AUSGEWÄHLTER TEXT:

=-=-=

Empfehlungen des DV für die neue Legislaturperiode der Bundesregierung

von Christian Huttenloher, Generalsekretär des Deutschen Verbandes für Wohnungswesen, Städtebau und Raumordnung e.V.

Am 24. September 2017 hat Deutschland gewählt. Die nun anstehende Regierungsbildung dürfte angesichts der grundlegend veränderten Zusammensetzung des Bundestages und dem erstmaligen Einzug der AfD als gleich drittstärkste Kraft in den Bundestag nicht einfach werden. Doch wie auch immer die Koalition am Ende aussehen wird: eine sozial verantwortliche Wohnraumversorgung und eine ausgewogene städtebauliche und räumliche Entwicklung müssen einen hohen Stellenwert haben, meint der Deutsche Verband für Wohnungswesen, Städtebau und Raumordnung (DV). Denn die Wohnungsknappheit in den Ballungsräumen, die hohen Mieten und Kaufpreise, aber auch die immer stärker werdenden Unterschiede zwischen boomenden Großstädten und schrumpfenden Regionen haben nichts von ihrer Dringlichkeit verloren – ganz im Gegenteil. Sie sind mit ein Grund dafür, dass viele Menschen daran zweifeln, ob die Politik für die Lösung zentraler Zukunftsfragen gut gerüstet ist.

=-=-=

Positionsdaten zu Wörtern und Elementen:
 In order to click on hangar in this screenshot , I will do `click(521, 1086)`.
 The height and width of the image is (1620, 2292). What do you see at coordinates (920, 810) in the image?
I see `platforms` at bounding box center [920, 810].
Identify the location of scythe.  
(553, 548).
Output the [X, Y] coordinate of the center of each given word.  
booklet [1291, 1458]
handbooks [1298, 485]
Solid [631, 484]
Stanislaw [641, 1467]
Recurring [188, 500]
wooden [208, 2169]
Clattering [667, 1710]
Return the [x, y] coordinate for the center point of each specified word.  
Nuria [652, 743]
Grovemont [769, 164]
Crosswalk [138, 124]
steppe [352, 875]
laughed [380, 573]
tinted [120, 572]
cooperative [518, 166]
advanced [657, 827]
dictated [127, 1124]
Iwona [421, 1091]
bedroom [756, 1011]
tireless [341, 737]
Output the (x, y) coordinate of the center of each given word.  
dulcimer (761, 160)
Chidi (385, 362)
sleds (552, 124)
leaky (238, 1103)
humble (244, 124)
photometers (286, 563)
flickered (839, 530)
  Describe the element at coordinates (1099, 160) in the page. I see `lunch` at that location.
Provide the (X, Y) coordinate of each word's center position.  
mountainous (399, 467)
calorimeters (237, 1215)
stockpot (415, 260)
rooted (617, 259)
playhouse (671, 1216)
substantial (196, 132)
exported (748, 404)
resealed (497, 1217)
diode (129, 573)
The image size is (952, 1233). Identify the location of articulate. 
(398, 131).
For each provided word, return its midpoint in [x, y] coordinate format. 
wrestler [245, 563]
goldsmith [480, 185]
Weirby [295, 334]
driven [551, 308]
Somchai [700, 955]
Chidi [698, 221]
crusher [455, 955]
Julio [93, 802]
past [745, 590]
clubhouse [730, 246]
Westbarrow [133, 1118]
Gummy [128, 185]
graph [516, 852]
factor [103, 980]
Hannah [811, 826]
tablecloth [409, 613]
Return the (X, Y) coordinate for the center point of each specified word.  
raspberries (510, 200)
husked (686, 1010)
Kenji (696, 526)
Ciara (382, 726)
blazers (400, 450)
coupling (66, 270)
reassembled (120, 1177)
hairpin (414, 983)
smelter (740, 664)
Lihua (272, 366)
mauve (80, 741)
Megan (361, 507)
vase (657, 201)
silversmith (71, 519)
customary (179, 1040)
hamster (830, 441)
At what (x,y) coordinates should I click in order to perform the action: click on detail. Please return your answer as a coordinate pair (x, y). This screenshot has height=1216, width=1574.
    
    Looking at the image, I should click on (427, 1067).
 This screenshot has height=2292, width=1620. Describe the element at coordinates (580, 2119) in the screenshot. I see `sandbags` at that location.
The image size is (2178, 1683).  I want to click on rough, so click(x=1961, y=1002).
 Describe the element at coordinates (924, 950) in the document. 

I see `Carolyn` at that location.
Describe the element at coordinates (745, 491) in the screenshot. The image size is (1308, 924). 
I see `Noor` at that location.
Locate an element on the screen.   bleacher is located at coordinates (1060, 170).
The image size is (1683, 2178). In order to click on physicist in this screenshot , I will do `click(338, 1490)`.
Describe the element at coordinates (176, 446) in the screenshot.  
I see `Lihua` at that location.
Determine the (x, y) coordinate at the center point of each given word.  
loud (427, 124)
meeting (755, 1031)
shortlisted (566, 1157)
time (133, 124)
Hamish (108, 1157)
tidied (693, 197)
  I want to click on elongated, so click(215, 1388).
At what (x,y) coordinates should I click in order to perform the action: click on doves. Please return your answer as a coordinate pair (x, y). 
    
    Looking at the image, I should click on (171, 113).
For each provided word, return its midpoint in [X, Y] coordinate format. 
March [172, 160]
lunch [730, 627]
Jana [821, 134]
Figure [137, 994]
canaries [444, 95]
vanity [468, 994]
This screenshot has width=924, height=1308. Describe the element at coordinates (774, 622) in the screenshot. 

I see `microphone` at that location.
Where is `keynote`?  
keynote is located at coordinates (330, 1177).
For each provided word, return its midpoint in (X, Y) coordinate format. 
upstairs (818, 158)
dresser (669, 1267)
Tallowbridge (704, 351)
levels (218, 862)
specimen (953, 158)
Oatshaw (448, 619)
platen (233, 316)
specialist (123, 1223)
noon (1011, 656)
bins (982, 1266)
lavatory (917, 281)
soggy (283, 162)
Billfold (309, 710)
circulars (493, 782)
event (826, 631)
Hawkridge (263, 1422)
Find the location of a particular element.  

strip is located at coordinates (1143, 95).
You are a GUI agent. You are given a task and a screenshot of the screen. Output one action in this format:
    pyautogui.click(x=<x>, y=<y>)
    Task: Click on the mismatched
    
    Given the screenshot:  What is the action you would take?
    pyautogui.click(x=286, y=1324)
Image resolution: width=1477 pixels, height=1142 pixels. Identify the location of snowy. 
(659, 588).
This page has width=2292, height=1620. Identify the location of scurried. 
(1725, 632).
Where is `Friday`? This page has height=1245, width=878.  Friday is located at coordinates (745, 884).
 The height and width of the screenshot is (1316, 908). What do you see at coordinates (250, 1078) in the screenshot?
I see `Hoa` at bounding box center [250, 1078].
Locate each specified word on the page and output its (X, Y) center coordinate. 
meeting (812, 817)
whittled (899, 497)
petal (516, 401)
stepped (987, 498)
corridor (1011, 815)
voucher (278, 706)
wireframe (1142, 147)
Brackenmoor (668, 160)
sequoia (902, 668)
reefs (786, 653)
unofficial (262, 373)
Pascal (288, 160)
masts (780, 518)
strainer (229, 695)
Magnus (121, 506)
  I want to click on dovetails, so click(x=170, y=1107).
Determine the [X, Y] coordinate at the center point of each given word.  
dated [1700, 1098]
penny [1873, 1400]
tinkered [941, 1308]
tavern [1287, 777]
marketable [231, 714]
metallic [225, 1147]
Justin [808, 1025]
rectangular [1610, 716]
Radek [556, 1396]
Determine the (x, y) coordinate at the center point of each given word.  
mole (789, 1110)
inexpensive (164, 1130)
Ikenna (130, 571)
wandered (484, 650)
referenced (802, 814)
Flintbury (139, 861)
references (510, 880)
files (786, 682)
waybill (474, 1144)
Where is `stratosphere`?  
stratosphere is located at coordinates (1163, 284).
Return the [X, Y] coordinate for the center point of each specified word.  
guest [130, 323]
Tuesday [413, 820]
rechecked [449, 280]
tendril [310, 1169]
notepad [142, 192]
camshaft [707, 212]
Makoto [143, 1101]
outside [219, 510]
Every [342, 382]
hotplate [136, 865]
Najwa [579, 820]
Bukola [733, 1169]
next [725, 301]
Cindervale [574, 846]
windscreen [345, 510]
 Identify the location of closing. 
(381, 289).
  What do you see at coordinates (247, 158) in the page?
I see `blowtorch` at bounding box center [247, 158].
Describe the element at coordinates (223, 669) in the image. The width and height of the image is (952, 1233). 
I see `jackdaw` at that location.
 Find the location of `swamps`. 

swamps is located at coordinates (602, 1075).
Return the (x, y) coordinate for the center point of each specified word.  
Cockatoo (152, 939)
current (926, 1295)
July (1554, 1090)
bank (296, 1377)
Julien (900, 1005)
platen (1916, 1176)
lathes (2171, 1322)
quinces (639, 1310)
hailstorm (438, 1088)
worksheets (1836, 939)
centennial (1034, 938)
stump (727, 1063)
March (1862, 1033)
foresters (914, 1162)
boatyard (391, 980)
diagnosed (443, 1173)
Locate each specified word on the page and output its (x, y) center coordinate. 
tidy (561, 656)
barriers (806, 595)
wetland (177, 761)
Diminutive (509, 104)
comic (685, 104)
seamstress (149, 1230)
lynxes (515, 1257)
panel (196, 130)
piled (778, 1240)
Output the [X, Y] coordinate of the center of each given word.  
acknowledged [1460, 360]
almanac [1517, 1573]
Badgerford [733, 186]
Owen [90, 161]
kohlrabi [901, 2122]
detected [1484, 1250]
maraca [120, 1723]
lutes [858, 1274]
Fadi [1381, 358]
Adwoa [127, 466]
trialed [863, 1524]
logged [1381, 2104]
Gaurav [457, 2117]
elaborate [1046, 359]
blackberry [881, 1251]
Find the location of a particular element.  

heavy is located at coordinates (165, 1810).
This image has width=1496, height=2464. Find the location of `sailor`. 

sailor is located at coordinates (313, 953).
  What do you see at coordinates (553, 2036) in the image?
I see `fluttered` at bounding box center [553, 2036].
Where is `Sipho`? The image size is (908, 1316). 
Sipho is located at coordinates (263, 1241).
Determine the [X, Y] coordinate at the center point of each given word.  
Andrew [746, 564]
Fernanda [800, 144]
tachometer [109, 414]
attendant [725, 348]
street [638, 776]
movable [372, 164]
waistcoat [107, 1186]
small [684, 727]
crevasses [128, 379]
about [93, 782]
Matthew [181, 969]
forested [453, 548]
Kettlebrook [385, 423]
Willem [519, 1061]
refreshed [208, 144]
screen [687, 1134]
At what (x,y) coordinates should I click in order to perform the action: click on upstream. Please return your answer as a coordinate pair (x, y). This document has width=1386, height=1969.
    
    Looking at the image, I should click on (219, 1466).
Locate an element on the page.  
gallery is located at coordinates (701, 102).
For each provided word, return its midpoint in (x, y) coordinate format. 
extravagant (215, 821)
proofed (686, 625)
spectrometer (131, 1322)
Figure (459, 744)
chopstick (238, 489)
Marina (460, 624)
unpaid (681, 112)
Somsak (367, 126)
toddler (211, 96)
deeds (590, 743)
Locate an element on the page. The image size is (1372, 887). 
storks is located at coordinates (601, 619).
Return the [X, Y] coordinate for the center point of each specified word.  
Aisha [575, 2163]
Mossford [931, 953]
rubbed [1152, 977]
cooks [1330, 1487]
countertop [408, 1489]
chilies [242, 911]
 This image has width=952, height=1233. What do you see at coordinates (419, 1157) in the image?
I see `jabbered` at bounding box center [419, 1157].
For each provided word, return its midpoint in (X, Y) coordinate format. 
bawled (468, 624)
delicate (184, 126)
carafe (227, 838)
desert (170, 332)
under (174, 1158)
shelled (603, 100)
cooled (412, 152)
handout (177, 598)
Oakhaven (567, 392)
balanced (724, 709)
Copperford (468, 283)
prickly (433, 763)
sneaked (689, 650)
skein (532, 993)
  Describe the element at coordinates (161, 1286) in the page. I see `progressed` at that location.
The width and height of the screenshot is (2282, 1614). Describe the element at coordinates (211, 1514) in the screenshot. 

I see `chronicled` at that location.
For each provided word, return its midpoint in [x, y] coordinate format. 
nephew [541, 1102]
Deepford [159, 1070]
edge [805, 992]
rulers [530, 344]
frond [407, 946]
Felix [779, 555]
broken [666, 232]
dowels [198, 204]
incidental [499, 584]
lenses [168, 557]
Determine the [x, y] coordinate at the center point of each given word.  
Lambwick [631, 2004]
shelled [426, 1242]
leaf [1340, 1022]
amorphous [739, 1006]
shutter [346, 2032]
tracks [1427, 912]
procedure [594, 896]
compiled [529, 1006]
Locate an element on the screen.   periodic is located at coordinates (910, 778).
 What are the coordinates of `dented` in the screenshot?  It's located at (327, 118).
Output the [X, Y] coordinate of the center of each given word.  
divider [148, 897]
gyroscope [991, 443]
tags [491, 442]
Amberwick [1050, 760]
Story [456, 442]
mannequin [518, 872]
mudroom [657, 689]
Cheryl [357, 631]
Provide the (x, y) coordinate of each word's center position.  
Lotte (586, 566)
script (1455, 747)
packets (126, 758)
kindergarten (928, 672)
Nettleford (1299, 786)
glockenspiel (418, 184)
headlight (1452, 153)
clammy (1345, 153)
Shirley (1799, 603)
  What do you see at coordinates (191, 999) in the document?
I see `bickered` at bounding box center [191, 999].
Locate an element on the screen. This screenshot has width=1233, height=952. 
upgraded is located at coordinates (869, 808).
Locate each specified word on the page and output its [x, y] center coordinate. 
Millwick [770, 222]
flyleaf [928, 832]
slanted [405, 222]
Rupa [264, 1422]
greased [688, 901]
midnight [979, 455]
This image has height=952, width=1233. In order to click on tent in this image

=-=-=

AUFTRAG A: An welchem Datum hat Deutschland laut dem Text über die Empfehlungen des DV gewählt?
AUFTRAG B: Zählen Sie alle Probleme auf, die nach dem Text über die Empfehlungen des DV nichts von ihrer Dringlichkeit verloren haben.
AUFTRAG C: Setzen Sie den Text über die Empfehlungen des DV zur Wohnungs- und Raumpolitik im Anschluss an seinen letzten Satz fort.
Die Einträge sind eigenständiges Material und gehören nicht zum Text.

ANTWORT A: Am 24. September 2017.

ANTWORT B:
- die Wohnungsknappheit in den Ballungsräumen
- die hohen Mieten
- die hohen Kaufpreise
- die immer stärker werdenden Unterschiede zwischen boomenden Großstädten und schrumpfenden Regionen

ANTWORT C:
Für die 19. Legislaturperiode hat der DV deshalb Handlungsempfehlungen formuliert, in denen er die in seinen Augen zentralen künftigen Aufgaben im Bereich Wohnungs-, Städtebau und Raumordnungspolitik zusammenfasst. Um eine integrierte Umsetzung zu gewähren, fordert er auch, dass die Bereiche Wohnen, Bauen, Stadtentwicklung und Raumordnung wieder in einem Bundesministerium zusammengefasst werden. Insgesamt müssen die für Wohnen, Stadt- und Raumentwicklung relevanten Handlungsfelder in einem integrierten Konzept über die verschiedenen staatlichen Ebenen zusammengeführt werden. Dazu gilt es Wechselwirkungen, Synergien und Gegensätze zwischen bezahlbarer und qualitativ hochwertiger Wohnraumversorgung, Anforderungen von Klima- und Umweltschutz, Verkehr, Mobilität und Logistik sowie Baukultur, städtebaulicher und architektonischer Qualität zu berücksichtigen und auszugleichen.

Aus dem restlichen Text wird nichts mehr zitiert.